I am a child of osteopathic
medicine. My father was president of an osteopathic college and administrator of
the associated hospital. When my brother and I were young, we could count
eighteen D.O.s in the family. My ex-husband was a D.O. Today, my brother
(retired) and one nephew and one niece represent the family in the profession. I
went to work in an osteopathic hospital at the age of fourteen and worked in
D.O. institutions off and on until the early 1980s, doing secretarial and then
marketing work. To say I am thoroughly steeped in the osteopathic philosophy is
probably an understatement.
To me, ever a lay
person, it boils down to one simple contrast. Osteopathic medicine teaches that
health is the body’s natural way of life and that dis-ease of any one part of
the body affects the entire body. Allopathic medicine—traditional or mainstream
western medicine—focuses on the dis-ease and curing it. (Allopathic is a term
mostly used by proponents of alternative forms of medicine—like me).
My own health
history provides an example. Before my hip surgery, a bone that had gone amuck
was protruding through the cap of the hip joint and into the abdominal cavity.
In addition to pain, I had wild gastrointestinal and urinary symptoms. I asked
my M.D. surgeon (who I pretty much think walks on water) about it, and he said
no relation because the offending femur was to the left of the abdomen. Well,
sorry, I don’t believe that. I think it caused an imbalance and uproar in the
entire system. Now that I am well past surgery, those side effects are gone.
D.O. physicians
also believe in minimal use of medication, and as a survivor of an unneeded
prescription of digitalis, I can testify to that. It made me so nauseous I
could barely function, and to my astonishment, the doctor’s office said, “Just
quit taking it.” If it wasn’t crucial why was I taking it in the first place?
But I am not
writing to discuss my health history. Since 1966, Fort Worth has been home to
the Texas College of Osteopathic Medicine, a school that has grown from very humble
beginnings and an entering class of twenty to a multiple-building campus that now
graduates at least a hundred physicians annually (sorry I don’t have accurate
statistics). It sends over half its graduates to rural areas where physicians
are so badly needed.
For years I heard
rumors of applying to grant an M.D. degree, but I discounted them. Now it has come
to pass. TCU and the UNT Health Sciences Center (umbrella institution for TCOM)
have joined forces to enter their first class of M.D. students this month.
Shall we rejoice?
I think not, but
that’s just my uneducated perspective. Most new M.D.s, after the residencies
required today, specialize; they don’t become the family physicians that osteopathic
institutions send to underserved communities. I have heard the justification
that the M.D. program was needed to secure research grant money—far as I know,
way back even in the days when I worked at TCOM there was an active and respected
research program. And the college had become an important community participant;
for example, it hosts the coroner’s office and labs.
My neighbor, a new
young family practice M.D., tells me now that residency is required of all graduates—only
internship was required in my day—there are not enough residency slots for new
graduates. The new school will only increase that problem. Perhaps the overall
health care problem is to create more post-graduate slots rather than more
graduates. Maybe those so anxious for a new medical program didn’t think of
that. There were already eight M.D. schools in Texas.
But the big loser
to me is that the osteopathic program. I fear it will be diminished and
disappear. Increasingly there is less difference between the two philosophies.

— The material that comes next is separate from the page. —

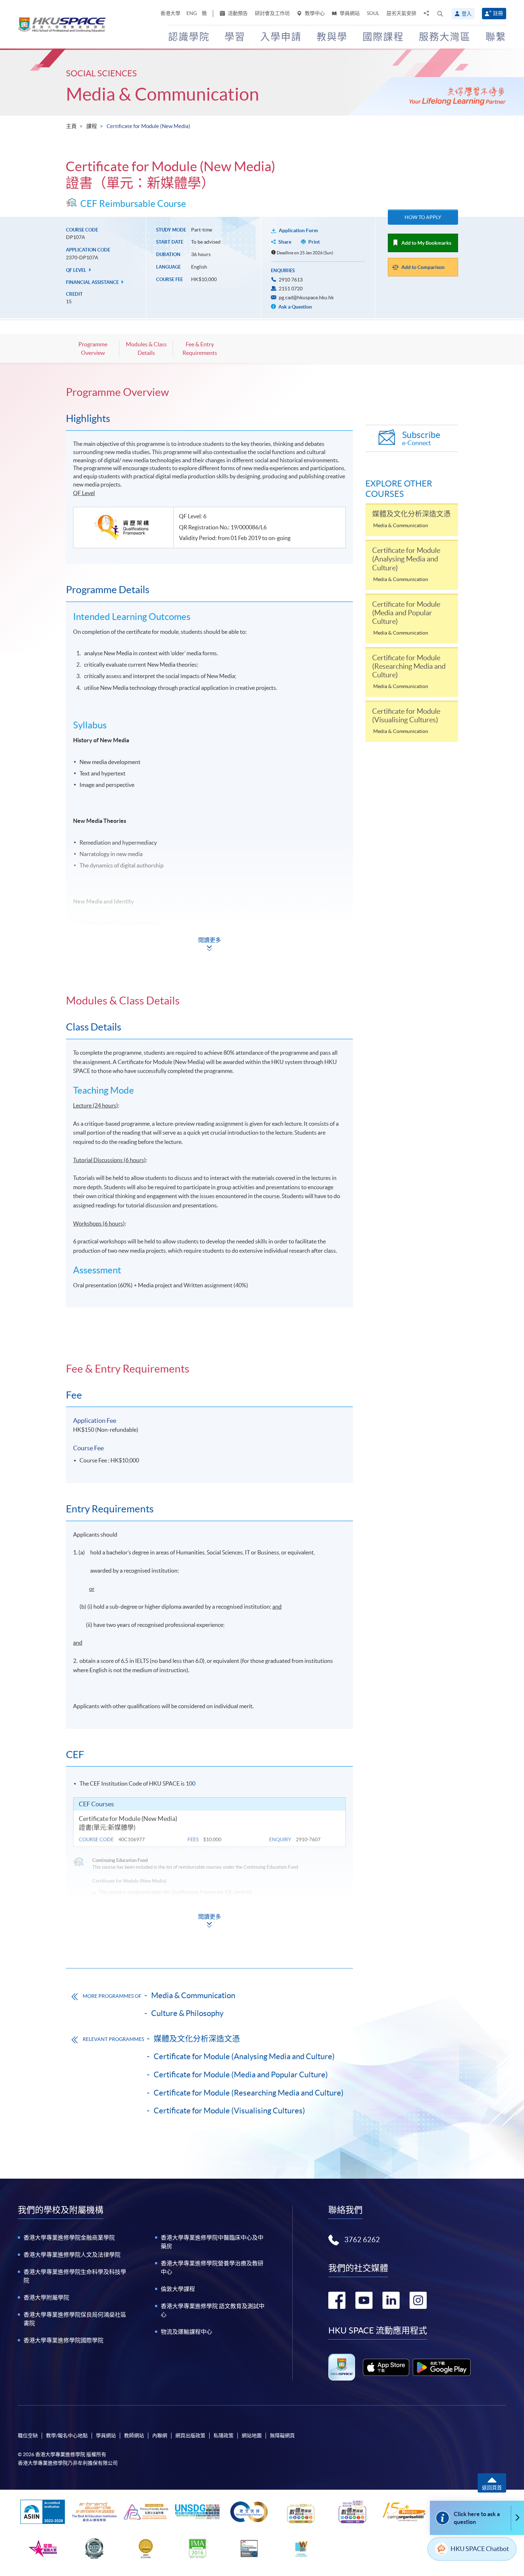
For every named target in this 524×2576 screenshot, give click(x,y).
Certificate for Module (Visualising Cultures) (229, 2110)
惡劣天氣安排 (401, 13)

Younger D.O.s rarely use manipulation, once a hall mark of the profession. Now
that is left to chiropractic medicine, which is incidentally an offshoot of osteopathic
technique.
I don’t know what
to say about why an osteopathic institution would not defend its integrity, and
I may be proven wrong. Perhaps the D.O. program will flourish, but I am not
wildly hopeful. I would like not to believe that the Health Sciences Center saw
this as an opportunity to become one of the “big” or “regular” guys (over half
the students are female, by the by) and I would like not to believe that TCU
saw it as an opportunity to add the prestige of a medical school. Now that a
donor has underwritten the tuition for the entering class for the first year,
TCU can use that figure to boost its fund-raising stats.
No, I’m not
rejoicing, and I’m looking a bit askance at those who hail this as a great
advance. May I be proven totally wrong—it would make me happy—as long as the osteopathic
component is preserved. And if it flourishes, I’ll really rejoice.